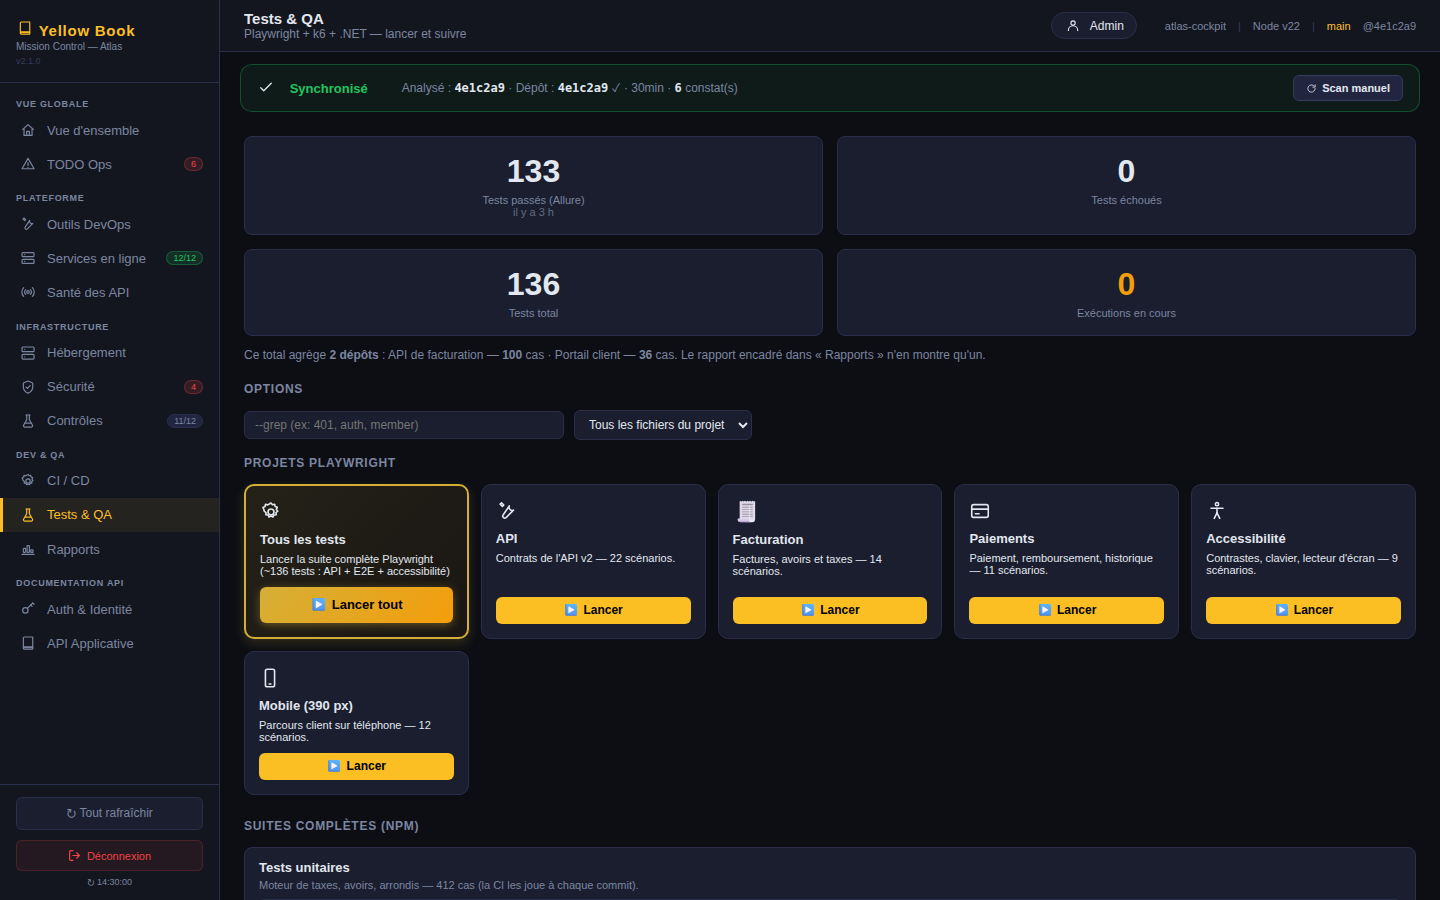This screenshot has width=1440, height=900.
Task: Open the Tous les fichiers du projet dropdown
Action: (x=663, y=425)
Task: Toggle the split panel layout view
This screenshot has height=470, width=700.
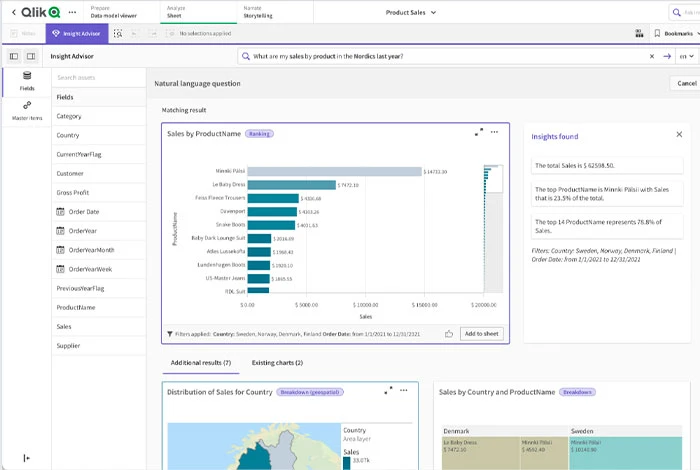Action: (x=30, y=56)
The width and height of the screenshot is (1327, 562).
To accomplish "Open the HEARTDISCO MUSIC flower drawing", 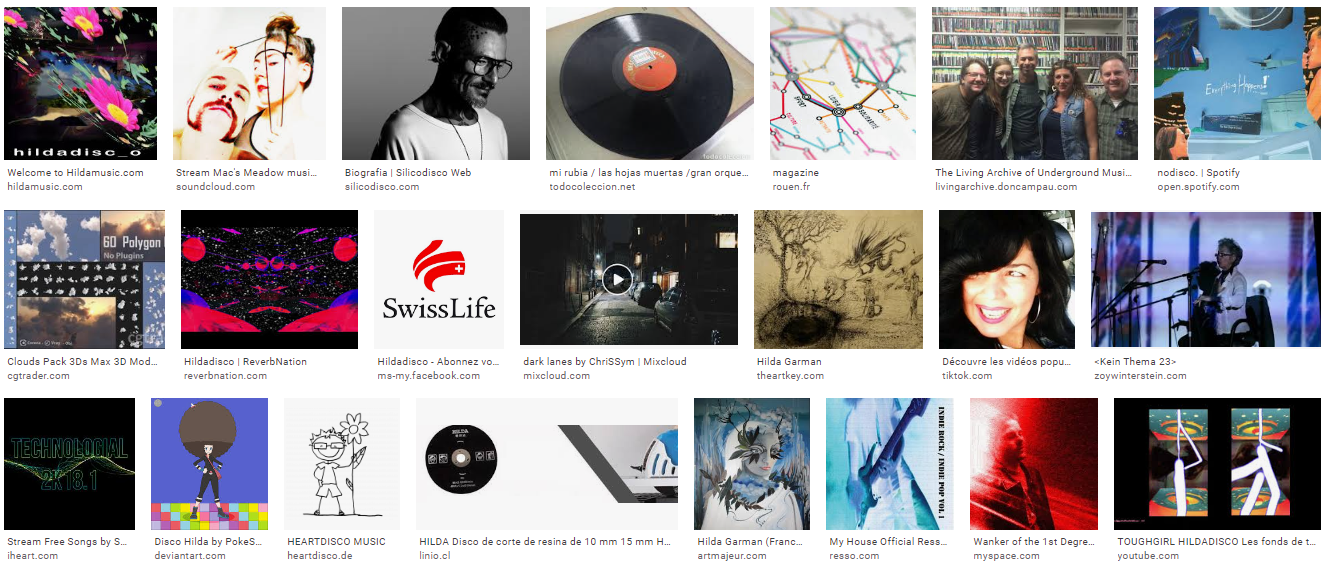I will (342, 464).
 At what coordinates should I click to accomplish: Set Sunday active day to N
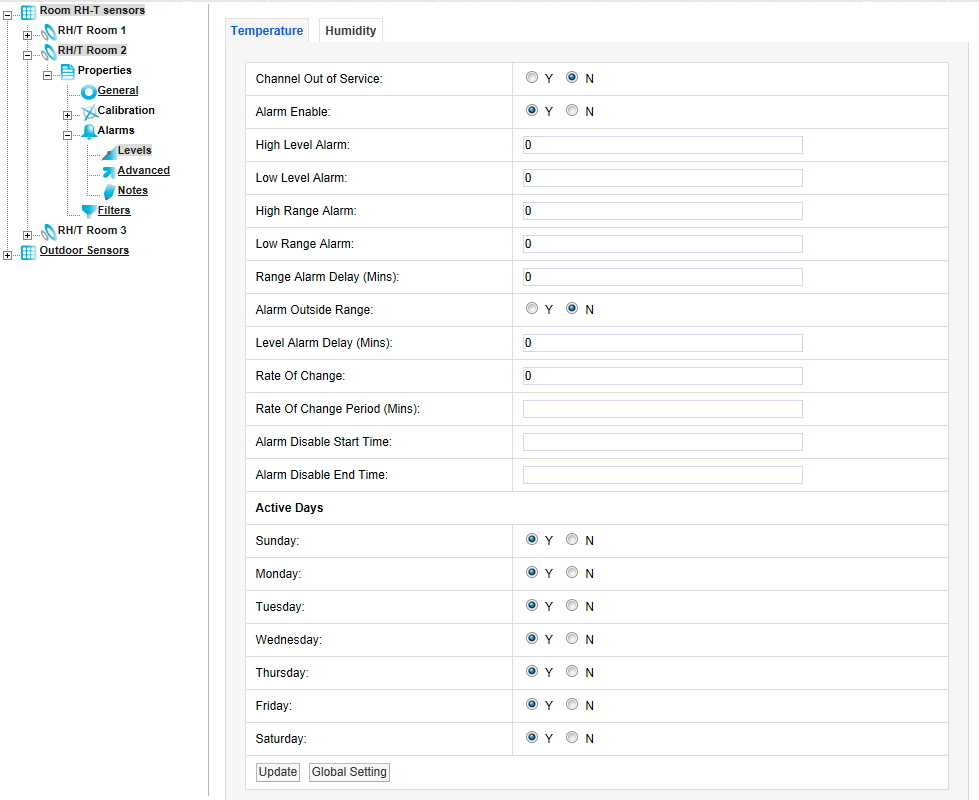(x=572, y=540)
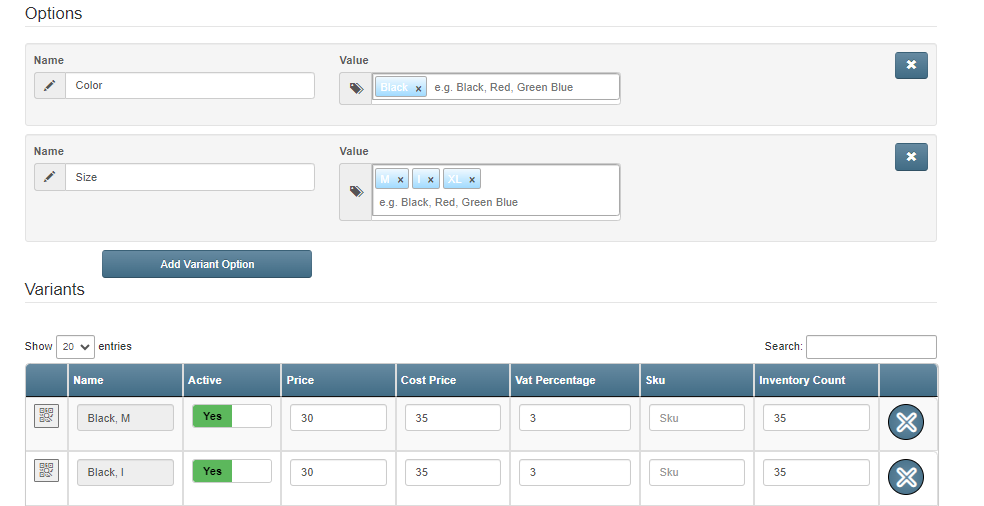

┄┄┄┄┄┄┄┄┄┄

▸ **EXERCISE**:
Reproduce, with no pictures, the lines from the one containing "At what coordinates" to the end of the records above, exactly and inclusively.

▸ **COMPLETED EXERCISE**:
 At what coordinates should I click to accomplish: Set Sunday active day to N
(x=572, y=540)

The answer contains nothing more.